TASK DIRECTIONS
Identify each line of the data below that contains the string "глаз" and copy those lines. Matching is case-sensitive.

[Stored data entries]
* START *

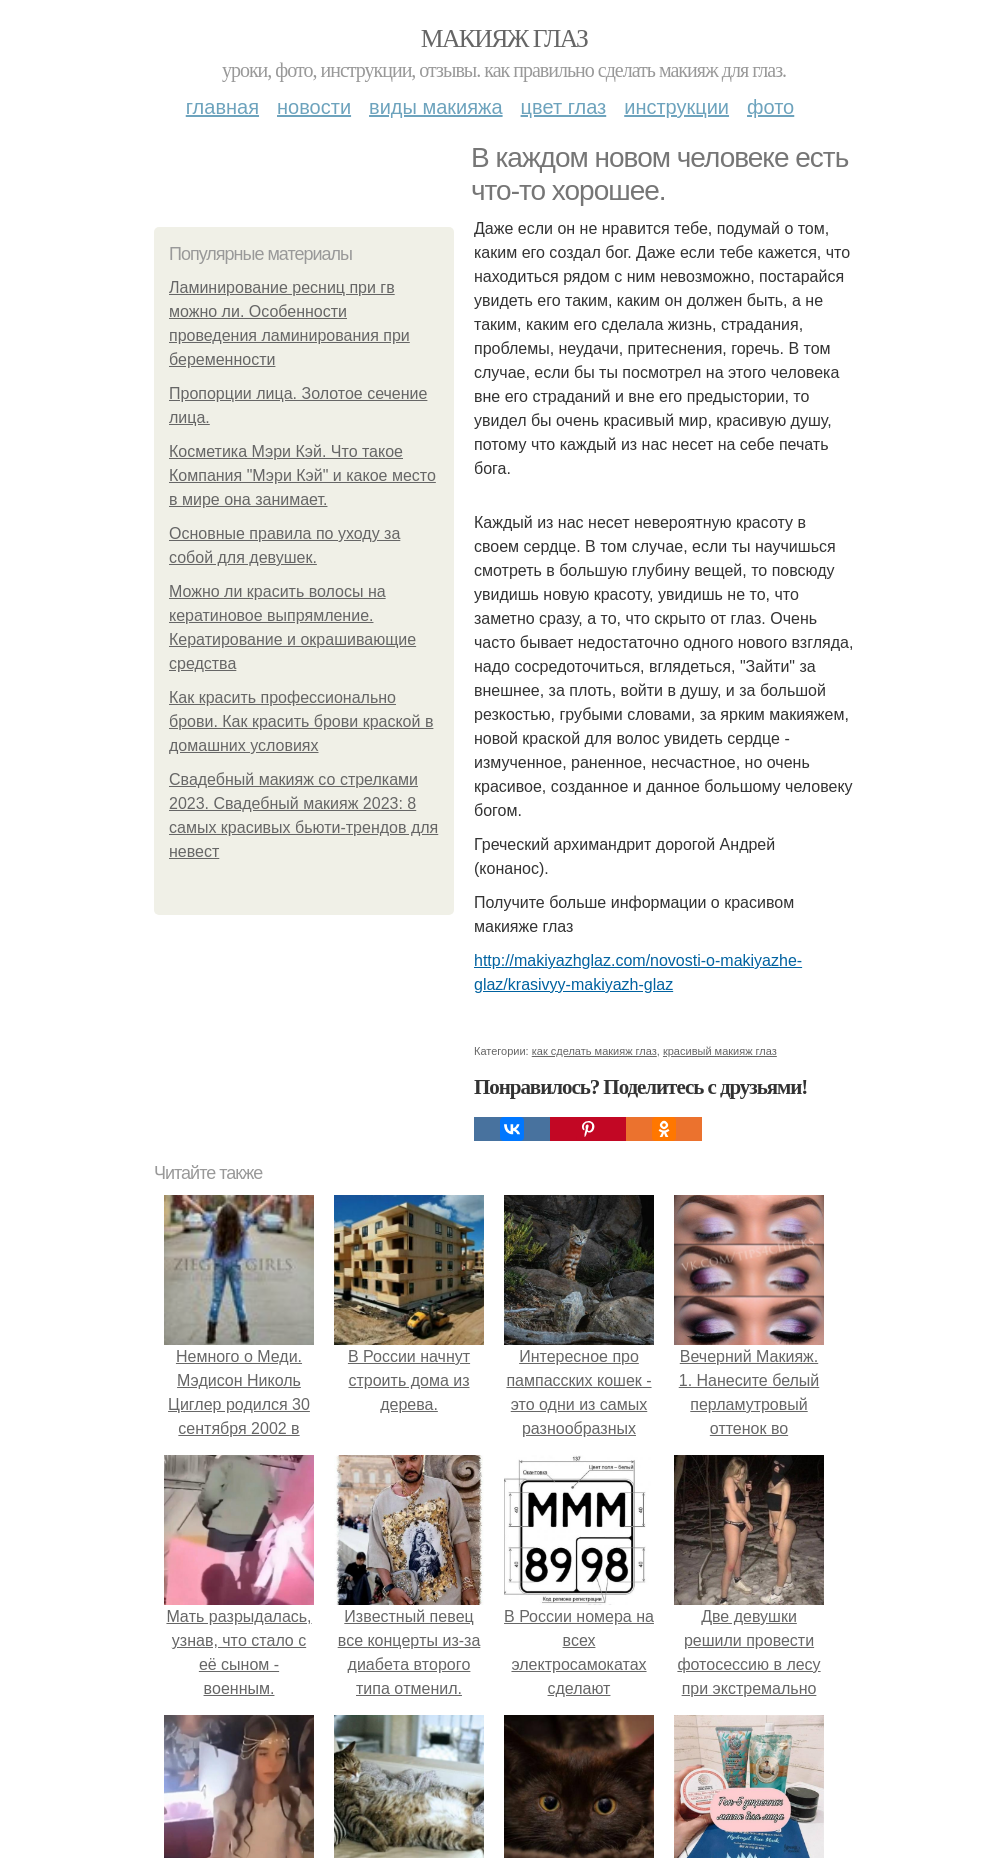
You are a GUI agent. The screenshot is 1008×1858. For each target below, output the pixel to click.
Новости (314, 107)
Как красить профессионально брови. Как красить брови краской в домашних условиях (301, 721)
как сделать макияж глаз (594, 1051)
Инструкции (676, 107)
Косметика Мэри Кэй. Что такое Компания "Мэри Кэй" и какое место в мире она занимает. (302, 475)
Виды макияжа (436, 107)
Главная (222, 107)
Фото (770, 107)
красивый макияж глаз (720, 1051)
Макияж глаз (504, 38)
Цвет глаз (564, 107)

* END *

THE COMPLETED TASK
как сделать макияж глаз (594, 1051)
красивый макияж глаз (720, 1051)
Макияж глаз (504, 38)
Цвет глаз (564, 107)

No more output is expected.